** Page **
# Is anybody in the Mesa, Scottsdale or Phoenix area of AZ looking to adopt?



## Nsilk1988 (Aug 23, 2018)

I have a racing pigeon I ended up with about 6 months ago I’m looking to rehome. From the information I got from the previous owner it was about 7 months old when I got it. Unfortunately my pigeon does not get along with other pigeons, I’m guessing he is used to being the only pigeon in the house. I’ve been working with it trying to get it hand tamed like my other bird but I unfortunately don’t have enough time to train it the way I would like to. Not looking for any kind of rehoming fee just looking for someone with a coop or aviary and time to work with it. I’m located in Fountain Hills Arizona but don’t mind traveling to Mesa, Scottsdale or Phoenix to make sure it goes to a good home.


----------



## Frank2620 (Feb 7, 2017)

Hi Nsilk ,

Search pigeons , on craigslist phoenix, AZ . Or place an ad on there .

Best of luck to you ,

Frank


----------



## Scottsdaleaz (Aug 30, 2014)

Nsilk, do you know the gender of the pigeon? We’re you thinking this pigeon would be a companion to your other pigeons? Two males will often not get along. I may be looking for a confirmed hen.
thanks. 


Frank2620 said:


> Hi Nsilk ,
> 
> Search pigeons , on craigslist phoenix, AZ . Or place an ad on there .
> 
> ...








Nsilk1988 said:


> I have a racing pigeon I ended up with about 6 months ago I’m looking to rehome. From the information I got from the previous owner it was about 7 months old when I got it. Unfortunately my pigeon does not get along with other pigeons, I’m guessing he is used to being the only pigeon in the house. I’ve been working with it trying to get it hand tamed like my other bird but I unfortunately don’t have enough time to train it the way I would like to. Not looking for any kind of rehoming fee just looking for someone with a coop or aviary and time to work with it. I’m located in Fountain Hills Arizona but don’t mind traveling to Mesa, Scottsdale or Phoenix to make sure it goes to a good home.





Nsilk1988 said:


> I have a racing pigeon I ended up with about 6 months ago I’m looking to rehome. From the information I got from the previous owner it was about 7 months old when I got it. Unfortunately my pigeon does not get along with other pigeons, I’m guessing he is used to being the only pigeon in the house. I’ve been working with it trying to get it hand tamed like my other bird but I unfortunately don’t have enough time to train it the way I would like to. Not looking for any kind of rehoming fee just looking for someone with a coop or aviary and time to work with it. I’m located in Fountain Hills Arizona but don’t mind traveling to Mesa, Scottsdale or Phoenix to make sure it goes to a good home.


----------



## Scottsdaleaz (Aug 30, 2014)

Nsilk, do you know the gender of your pigeons? Is this new one male or female? Two males will often not get along. I may be looking for a confirmed hen. Thanks,


----------

** Data provided **
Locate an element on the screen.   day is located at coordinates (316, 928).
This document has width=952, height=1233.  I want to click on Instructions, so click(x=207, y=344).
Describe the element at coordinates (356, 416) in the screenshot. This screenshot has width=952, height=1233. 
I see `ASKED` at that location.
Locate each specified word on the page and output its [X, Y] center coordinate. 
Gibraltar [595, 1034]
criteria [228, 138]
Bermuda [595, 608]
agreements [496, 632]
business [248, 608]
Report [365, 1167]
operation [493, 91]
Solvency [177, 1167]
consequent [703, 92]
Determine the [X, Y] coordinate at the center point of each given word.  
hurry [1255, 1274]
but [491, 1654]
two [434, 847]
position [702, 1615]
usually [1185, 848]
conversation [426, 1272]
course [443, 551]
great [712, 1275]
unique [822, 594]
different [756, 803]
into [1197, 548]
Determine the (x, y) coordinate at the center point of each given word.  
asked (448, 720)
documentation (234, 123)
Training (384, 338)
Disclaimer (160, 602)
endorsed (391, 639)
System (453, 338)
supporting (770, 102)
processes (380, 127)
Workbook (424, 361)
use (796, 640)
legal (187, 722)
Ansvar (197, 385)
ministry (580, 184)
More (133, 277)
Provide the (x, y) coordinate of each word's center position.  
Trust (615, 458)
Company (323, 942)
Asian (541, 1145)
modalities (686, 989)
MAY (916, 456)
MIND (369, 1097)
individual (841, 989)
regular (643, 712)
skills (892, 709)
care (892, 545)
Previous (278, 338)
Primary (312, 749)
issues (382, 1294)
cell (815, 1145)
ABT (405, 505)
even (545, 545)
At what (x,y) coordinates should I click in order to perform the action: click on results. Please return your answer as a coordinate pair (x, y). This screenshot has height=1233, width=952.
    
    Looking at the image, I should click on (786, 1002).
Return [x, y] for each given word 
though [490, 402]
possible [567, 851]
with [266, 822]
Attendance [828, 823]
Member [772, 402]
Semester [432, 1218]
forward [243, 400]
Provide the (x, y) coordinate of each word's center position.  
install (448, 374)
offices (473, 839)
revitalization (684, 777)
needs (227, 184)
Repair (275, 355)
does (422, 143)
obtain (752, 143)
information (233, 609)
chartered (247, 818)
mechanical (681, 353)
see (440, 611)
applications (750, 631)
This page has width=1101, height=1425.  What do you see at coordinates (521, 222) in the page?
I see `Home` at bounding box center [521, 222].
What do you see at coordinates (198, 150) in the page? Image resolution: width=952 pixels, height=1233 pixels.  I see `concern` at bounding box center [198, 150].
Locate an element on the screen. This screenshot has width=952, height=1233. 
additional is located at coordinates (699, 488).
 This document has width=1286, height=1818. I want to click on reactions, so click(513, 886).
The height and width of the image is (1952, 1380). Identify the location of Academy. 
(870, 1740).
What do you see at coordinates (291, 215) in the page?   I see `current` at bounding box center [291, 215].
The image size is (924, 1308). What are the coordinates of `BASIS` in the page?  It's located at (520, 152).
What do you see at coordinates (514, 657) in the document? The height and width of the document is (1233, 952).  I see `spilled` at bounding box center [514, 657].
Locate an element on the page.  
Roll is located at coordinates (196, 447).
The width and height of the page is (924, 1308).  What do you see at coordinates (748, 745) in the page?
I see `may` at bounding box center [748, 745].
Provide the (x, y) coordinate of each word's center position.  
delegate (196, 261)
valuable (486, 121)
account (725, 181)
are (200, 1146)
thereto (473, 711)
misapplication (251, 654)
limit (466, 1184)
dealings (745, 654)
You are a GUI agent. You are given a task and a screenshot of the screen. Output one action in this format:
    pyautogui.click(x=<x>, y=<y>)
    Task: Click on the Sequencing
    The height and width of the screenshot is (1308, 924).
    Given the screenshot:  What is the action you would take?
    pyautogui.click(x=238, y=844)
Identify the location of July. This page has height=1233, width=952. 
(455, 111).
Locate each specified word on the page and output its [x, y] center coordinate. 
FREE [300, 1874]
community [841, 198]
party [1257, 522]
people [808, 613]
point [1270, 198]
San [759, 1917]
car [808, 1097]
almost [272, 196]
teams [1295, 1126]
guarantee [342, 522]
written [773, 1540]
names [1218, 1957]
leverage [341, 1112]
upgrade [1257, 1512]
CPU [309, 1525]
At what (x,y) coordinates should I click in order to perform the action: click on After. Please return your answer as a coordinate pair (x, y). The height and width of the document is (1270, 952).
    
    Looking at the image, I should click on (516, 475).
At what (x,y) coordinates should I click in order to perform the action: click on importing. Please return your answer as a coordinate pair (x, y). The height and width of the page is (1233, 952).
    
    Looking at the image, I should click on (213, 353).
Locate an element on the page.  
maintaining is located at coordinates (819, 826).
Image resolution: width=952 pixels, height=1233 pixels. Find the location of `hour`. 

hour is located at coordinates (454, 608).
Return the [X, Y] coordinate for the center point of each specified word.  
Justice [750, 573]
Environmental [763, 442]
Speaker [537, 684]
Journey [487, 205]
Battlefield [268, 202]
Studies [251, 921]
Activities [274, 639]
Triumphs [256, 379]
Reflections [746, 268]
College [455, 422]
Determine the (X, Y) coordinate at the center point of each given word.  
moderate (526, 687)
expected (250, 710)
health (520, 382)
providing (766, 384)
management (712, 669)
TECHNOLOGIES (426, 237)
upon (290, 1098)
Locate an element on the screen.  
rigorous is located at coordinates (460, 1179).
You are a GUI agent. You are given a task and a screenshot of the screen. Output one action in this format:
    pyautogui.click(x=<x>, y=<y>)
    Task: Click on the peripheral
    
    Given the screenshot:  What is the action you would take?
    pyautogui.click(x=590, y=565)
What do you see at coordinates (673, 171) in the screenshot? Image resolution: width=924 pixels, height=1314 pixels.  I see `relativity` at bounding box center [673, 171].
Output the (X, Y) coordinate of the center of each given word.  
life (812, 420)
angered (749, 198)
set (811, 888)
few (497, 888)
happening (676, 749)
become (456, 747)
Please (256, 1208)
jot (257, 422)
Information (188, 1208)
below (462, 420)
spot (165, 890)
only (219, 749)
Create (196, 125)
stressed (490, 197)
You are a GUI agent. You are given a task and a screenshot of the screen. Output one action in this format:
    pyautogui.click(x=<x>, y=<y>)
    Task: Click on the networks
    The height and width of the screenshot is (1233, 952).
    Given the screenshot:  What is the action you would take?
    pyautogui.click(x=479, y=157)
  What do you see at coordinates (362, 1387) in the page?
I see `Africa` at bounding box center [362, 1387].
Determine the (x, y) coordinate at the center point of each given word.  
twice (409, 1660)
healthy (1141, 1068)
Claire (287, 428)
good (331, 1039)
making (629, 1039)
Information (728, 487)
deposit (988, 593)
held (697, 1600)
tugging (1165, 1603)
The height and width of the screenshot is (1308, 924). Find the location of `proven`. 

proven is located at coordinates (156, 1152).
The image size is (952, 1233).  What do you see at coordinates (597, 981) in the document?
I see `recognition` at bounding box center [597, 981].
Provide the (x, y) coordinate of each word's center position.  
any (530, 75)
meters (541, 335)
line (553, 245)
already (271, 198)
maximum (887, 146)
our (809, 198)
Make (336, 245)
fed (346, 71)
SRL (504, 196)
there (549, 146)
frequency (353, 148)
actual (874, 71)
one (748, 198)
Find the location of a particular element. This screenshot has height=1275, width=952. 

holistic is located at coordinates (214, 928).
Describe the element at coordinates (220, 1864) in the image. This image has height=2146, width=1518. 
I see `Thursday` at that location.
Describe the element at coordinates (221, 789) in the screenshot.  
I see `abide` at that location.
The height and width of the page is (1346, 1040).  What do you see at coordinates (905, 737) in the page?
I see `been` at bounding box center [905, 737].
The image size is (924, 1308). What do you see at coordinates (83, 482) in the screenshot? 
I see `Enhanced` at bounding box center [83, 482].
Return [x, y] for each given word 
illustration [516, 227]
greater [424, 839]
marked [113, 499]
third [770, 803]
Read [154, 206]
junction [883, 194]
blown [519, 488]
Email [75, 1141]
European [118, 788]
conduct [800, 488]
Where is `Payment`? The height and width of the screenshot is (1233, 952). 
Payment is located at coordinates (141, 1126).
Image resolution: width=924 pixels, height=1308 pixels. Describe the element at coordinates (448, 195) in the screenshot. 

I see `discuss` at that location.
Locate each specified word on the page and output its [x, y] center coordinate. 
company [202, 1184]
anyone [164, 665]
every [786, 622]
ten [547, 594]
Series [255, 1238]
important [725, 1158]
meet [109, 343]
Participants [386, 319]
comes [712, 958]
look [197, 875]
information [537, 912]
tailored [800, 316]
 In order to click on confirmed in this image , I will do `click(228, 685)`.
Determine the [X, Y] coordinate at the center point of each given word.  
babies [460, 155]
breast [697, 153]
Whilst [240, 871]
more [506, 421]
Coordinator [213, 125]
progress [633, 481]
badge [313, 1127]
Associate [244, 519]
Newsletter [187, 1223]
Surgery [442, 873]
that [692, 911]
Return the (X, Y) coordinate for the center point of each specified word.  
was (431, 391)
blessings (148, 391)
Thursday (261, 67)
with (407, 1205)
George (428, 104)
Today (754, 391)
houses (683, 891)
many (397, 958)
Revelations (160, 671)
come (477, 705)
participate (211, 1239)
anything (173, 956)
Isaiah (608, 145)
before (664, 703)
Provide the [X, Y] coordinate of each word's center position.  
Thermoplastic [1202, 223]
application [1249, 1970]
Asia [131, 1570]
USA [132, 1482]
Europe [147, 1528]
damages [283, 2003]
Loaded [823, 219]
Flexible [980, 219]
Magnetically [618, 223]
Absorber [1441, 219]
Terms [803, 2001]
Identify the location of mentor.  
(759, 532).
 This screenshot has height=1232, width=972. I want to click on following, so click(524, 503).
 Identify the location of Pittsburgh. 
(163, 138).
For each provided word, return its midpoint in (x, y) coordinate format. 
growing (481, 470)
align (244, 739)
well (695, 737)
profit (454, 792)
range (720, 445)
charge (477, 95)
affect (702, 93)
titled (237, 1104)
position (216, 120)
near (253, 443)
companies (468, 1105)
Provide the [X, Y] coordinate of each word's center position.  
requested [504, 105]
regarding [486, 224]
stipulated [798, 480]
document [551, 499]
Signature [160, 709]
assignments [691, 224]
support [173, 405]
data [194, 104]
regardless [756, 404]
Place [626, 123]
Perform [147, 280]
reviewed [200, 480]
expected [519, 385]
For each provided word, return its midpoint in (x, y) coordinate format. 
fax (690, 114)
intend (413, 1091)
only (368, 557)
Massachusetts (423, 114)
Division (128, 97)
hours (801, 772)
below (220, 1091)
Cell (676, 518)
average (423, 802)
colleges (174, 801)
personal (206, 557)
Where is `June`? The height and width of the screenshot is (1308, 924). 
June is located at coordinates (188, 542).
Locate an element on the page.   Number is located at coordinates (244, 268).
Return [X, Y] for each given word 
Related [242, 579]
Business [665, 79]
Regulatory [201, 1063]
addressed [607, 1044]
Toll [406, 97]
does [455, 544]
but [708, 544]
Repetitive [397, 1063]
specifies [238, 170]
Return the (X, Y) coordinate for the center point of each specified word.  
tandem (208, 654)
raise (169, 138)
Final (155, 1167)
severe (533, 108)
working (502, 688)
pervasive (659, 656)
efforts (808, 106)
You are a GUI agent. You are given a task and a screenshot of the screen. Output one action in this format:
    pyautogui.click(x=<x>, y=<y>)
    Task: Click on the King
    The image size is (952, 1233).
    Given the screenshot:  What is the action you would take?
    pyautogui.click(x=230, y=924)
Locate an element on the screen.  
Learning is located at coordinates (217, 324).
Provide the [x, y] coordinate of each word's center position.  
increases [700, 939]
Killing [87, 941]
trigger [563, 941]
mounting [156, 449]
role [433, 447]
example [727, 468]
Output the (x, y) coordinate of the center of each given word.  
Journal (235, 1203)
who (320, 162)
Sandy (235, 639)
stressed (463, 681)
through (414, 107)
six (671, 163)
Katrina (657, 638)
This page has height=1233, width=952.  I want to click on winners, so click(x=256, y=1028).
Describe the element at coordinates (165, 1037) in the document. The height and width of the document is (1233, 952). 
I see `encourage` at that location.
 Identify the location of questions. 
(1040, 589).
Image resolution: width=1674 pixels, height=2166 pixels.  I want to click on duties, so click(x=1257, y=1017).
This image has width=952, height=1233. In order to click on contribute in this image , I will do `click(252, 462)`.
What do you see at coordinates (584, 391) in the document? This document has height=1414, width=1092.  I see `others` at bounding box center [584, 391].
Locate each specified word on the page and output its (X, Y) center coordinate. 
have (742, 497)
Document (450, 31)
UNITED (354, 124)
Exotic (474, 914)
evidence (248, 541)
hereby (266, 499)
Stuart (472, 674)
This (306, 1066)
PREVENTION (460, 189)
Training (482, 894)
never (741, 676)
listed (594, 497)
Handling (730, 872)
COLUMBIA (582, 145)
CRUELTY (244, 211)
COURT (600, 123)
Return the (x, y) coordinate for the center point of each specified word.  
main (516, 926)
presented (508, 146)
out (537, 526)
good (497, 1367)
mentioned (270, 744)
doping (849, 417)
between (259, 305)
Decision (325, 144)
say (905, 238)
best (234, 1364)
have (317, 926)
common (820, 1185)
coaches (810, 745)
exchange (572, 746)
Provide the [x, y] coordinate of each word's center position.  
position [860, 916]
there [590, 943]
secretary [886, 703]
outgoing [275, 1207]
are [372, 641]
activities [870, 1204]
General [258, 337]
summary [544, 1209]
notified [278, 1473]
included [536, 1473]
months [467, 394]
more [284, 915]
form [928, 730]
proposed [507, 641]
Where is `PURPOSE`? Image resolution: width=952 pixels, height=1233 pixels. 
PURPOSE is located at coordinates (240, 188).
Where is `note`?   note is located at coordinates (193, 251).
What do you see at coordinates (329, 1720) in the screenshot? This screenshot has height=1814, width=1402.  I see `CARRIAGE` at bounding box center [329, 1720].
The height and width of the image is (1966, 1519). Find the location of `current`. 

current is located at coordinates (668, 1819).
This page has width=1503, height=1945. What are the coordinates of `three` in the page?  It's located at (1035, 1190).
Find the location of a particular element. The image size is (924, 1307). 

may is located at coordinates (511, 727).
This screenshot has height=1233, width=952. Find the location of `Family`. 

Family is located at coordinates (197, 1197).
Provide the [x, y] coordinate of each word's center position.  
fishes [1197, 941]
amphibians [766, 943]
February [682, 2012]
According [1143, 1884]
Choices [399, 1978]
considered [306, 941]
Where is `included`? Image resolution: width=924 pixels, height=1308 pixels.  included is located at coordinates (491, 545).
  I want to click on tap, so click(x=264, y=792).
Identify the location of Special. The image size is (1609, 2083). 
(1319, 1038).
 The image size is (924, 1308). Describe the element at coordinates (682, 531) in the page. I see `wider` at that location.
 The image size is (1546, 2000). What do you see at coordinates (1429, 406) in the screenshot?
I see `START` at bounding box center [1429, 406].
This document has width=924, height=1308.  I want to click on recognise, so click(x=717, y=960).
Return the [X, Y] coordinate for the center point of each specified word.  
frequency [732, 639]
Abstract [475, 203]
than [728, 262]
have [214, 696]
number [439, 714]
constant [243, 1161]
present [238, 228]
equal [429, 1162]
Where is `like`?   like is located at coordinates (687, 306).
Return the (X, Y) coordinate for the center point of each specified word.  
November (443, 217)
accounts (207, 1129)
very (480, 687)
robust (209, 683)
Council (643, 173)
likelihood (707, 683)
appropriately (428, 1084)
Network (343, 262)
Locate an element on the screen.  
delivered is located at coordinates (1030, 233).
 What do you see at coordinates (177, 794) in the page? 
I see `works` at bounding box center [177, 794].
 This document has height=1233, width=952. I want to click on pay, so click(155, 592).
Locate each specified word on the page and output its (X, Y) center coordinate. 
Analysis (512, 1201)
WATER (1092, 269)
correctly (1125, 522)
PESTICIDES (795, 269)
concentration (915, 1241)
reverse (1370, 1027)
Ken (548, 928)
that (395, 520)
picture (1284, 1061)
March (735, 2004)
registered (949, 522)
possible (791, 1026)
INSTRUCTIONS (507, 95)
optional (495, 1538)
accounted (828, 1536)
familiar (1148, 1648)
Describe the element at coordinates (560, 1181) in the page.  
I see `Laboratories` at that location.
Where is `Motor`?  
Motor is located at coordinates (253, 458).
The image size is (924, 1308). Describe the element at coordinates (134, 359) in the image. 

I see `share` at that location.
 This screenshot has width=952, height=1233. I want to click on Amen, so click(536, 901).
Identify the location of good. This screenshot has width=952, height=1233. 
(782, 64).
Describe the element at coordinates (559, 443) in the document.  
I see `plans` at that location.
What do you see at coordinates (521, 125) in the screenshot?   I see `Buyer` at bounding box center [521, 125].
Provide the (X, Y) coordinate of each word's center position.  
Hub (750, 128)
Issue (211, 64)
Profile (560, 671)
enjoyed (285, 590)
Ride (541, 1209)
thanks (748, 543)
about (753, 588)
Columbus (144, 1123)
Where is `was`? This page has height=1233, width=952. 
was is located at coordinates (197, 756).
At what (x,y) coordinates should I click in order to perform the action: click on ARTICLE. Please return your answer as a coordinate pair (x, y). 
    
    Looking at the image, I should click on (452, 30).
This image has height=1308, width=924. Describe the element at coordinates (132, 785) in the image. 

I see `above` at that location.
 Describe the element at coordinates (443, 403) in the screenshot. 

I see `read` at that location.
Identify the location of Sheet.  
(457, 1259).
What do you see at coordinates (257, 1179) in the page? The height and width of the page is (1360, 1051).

** Aim of the exercise **
Please state the town where Nsilk1988 says they are located, according to the pigeon rehoming thread.

** Answer to this exercise **
Fountain Hills, Arizona